Monday, September 26, 2011

New Quilt

Pinterest is addicting. I am going on a craft weekend at the end of October and I need to figure out what I'm doing for Christmas gifts, so I've spent far too much time on Pinterest lately. I came across this A.MA.ZING chenille quilt and had to make one. Right away. Seriously, it's like this quilt is made with crack and somehow it came out of my computer monitor and sucked me right in. The day I saw it I went to the store & bought fabric, layered it & squared it up. 10 rows were sewn that day.

When my son came home from work that night, we had this conversation:
Micah: What are you making now mom?
Me: I saw the COOLEST quilt EVER on a blog today and I have to make one right now!
Micah: Really? The coolest one EVER?
Me: Yes! Wait til you see it! It's chenille you make by layering flannel... (I went on and Micah's eyes kind of glazed over. Read the blog post at Aesthetic Nest - all credit to her!
Micah: Great mom. Don't stay up too late. (They know me so well!)

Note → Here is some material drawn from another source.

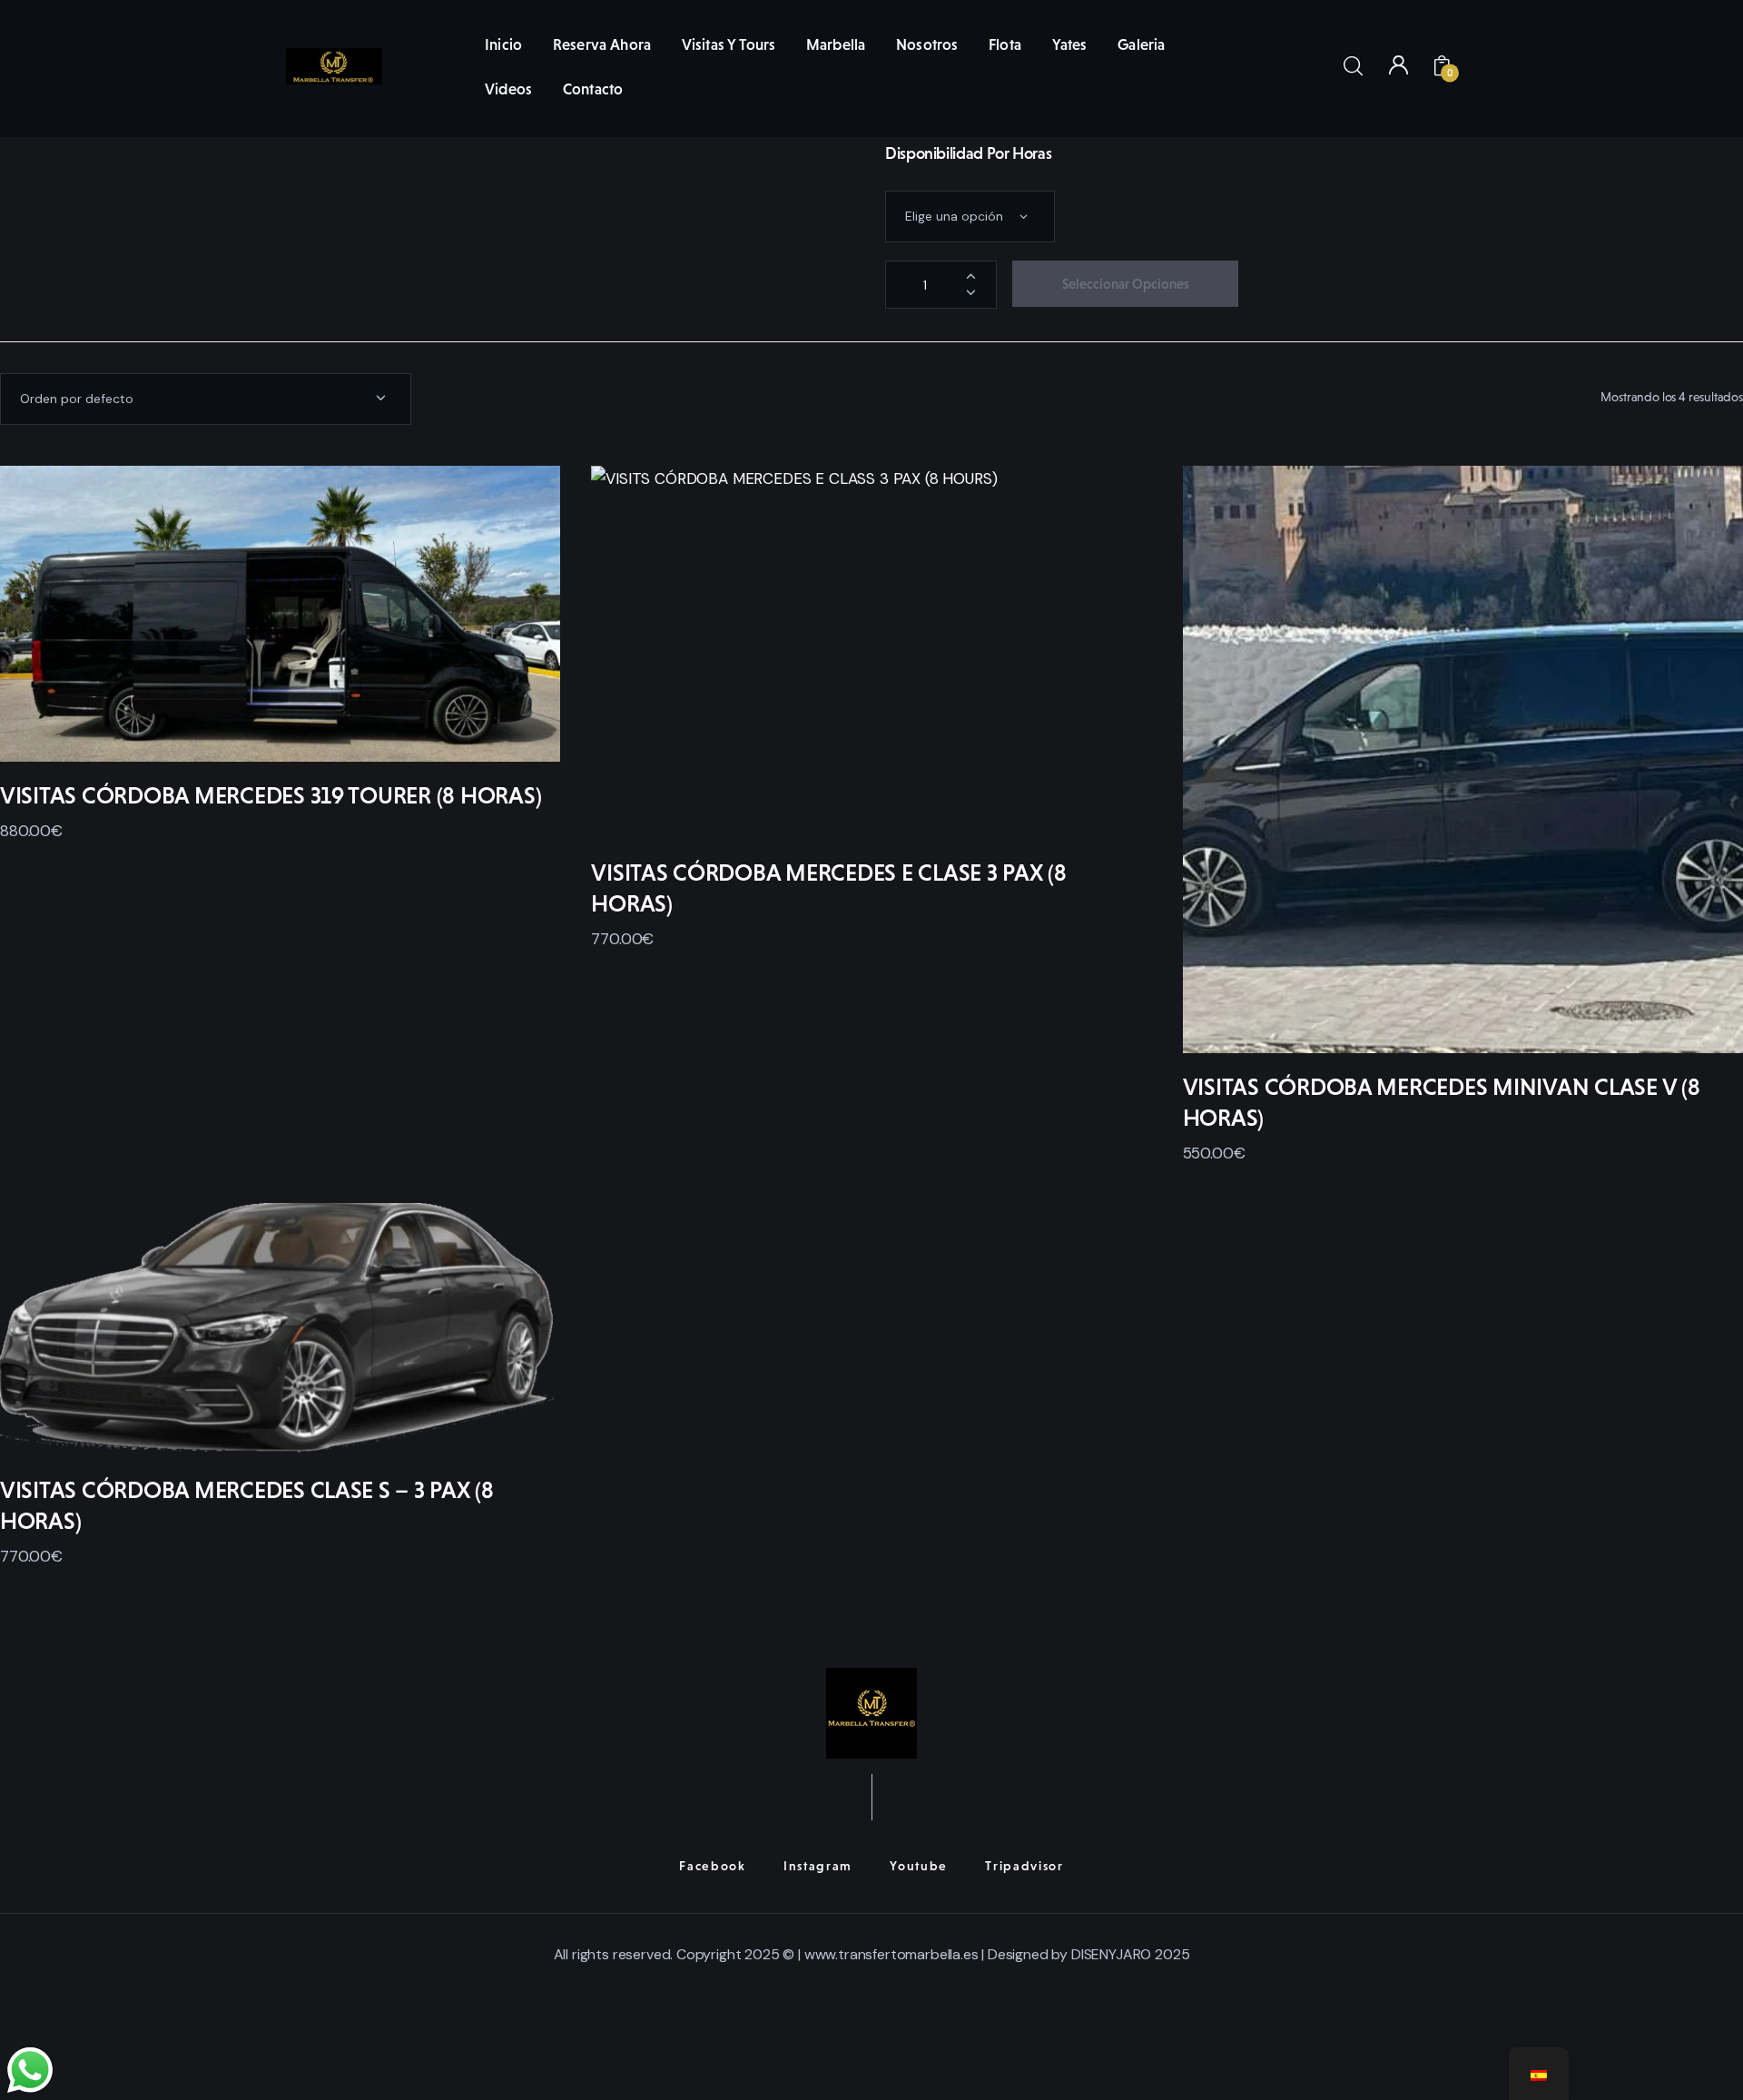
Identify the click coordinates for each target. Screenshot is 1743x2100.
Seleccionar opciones (1125, 283)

That was Thursday. Friday night I finished the quilting on over half the quilt, Saturday night I finished the quilting, cut the chenille strips, rounded the corners (my first rounded corners ever!) and bound it. I also added a funky little zip-zag on the binding. Thursday night - Saturday night: Quilt - done! Here's my photo log, not a tutorial, but includes any hints or ways I did it that may (or may not) vary from the inspiring blog post.

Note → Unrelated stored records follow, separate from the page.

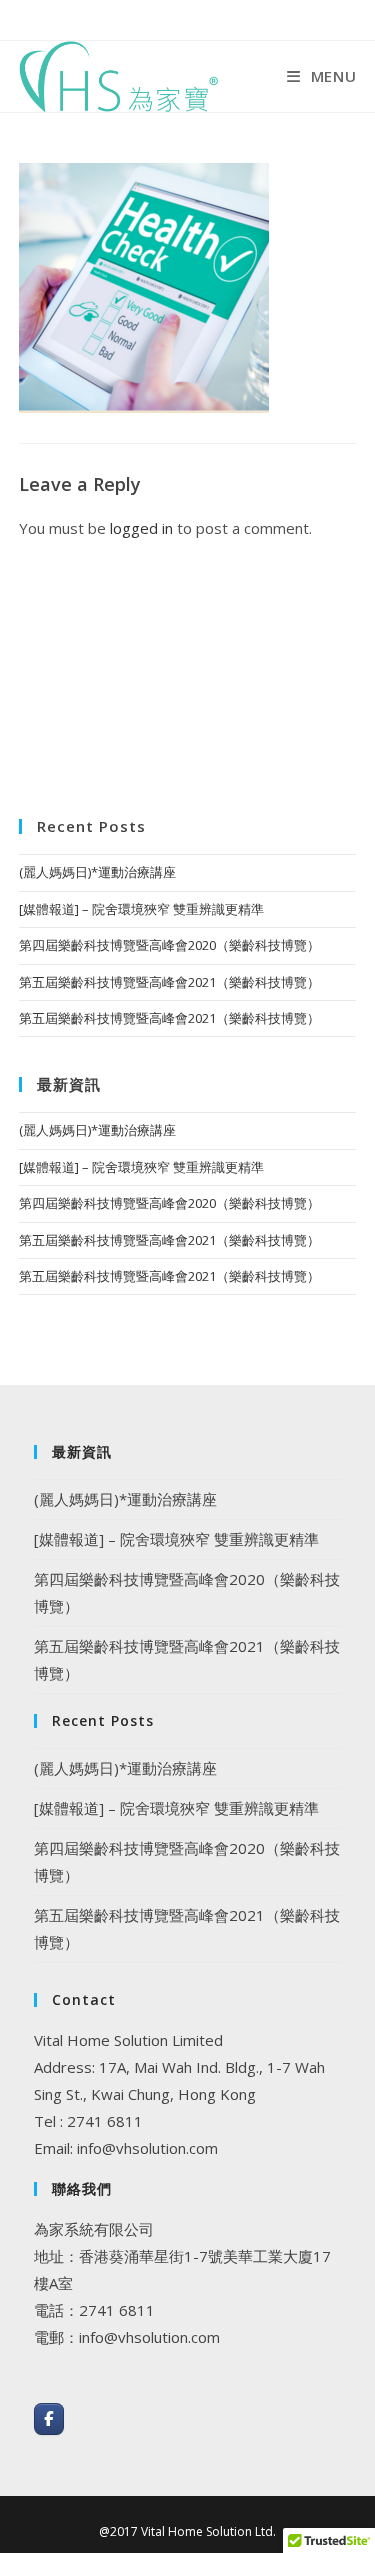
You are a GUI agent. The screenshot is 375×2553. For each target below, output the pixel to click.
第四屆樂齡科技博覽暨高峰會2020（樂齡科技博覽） (169, 945)
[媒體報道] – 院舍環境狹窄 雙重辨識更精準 (141, 909)
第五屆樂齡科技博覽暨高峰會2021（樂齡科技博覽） (169, 982)
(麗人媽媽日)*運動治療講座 (97, 872)
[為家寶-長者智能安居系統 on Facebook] (49, 2419)
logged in (141, 528)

Background fabric. It's a really fine textured corduroy that I thought could possibly be girl or boy material. (I know it's flowers, but the blue and red are really prominent and until you get close you don't really see that they are flowers.)
Had to roll and fold the material to get it through the machine.
168 lines of quilting. I counted.
The inspiring blog post says it takes a long time and I thought, "It can't take that long, it's only about 45" square." Well, it does take that long. I probably spent 3-4 hours quilting this sucker. Of course a bunch of that time is refolding the material. Oh! And redoing a line when your bobbin thread runs out. (Don't you hate that!?!) Keep your eye on your bobbin! I always forget to look, or think I can do just one more line - and then forget to change it! I used a spool and a half of thread, part of that being 5 full bobbins.

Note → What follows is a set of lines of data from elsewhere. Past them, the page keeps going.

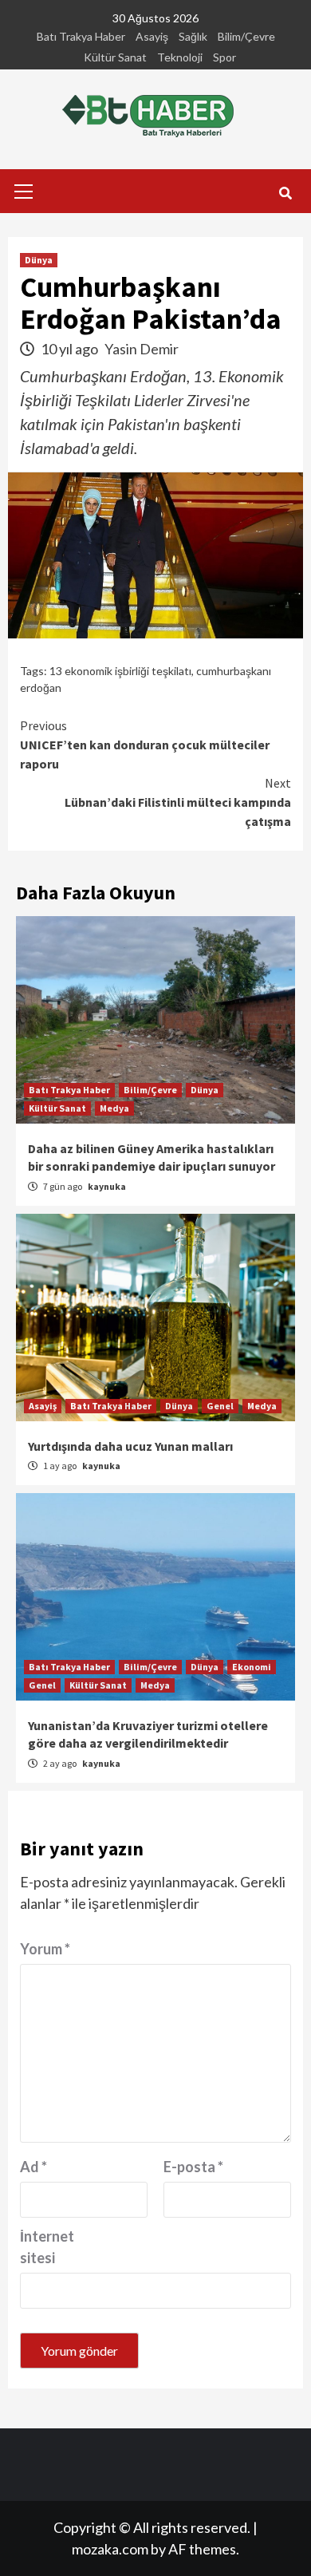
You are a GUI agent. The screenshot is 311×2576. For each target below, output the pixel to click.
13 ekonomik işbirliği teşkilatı (120, 671)
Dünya (39, 260)
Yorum (45, 1949)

Cutting through 3 layers only, leaving the back layer whole. I don't know how people do it without the Olfa Chenille Cutter! That's a lot of cutting!
My hint for this tool is to actually follow the size gauge. (I know - why wouldn't you do that in the first place?) The guides on each of the 4 sizes looked a little too big for the 1/2 inch rows I was doing, but it's SUPPOSED to be a little bit big so it spits the row. So trust the sizing guide. Also, make your cuts while the quilt is laying on a flat surface to keep the line uniform. I have a couple rows that I am unhappy with the way they were cut, but it's totally user error, and I'm considering ripping out those rows and fixing them. (Would anyone but me notice them? And can I get over it? I'll probably re-do them!)
Rounding corners.
Binding, pre-wash.
Rounded corner binding, post-wash.
My chenille layers were a white backed red on the bottom, followed by a teal that matched the back, and then the cornflower blue.
Don't you love how it gets all wavy and soft looking when it's been washed?
It looks so interesting you just have to touch it.
I love how soft and pliable this quilt is! I'll definitely make more. 

I don't even know who's getting this quilt!

I think it costs a little more than a 'regular' baby quilt, you need 4+ pieces of material instead of 2 or 2 1/2 -ish needed for a quilt, but no batting, no piecing... I'm going to try to pick up neutral colored flannel sheets from yard sales to supplement new material costs.


  1. Nicely done! Thank you so much for sharing it with me.

  2. How inspiring! Have you made chenille clothing? I'm about to sew up a Very lg red chenille top with a fuzzy light grey bottom. I'm wondering what to do with the edges after the top and lining are put together. I don't think I need more detail, but I don't know whether just the lining sewn to the top would look finished.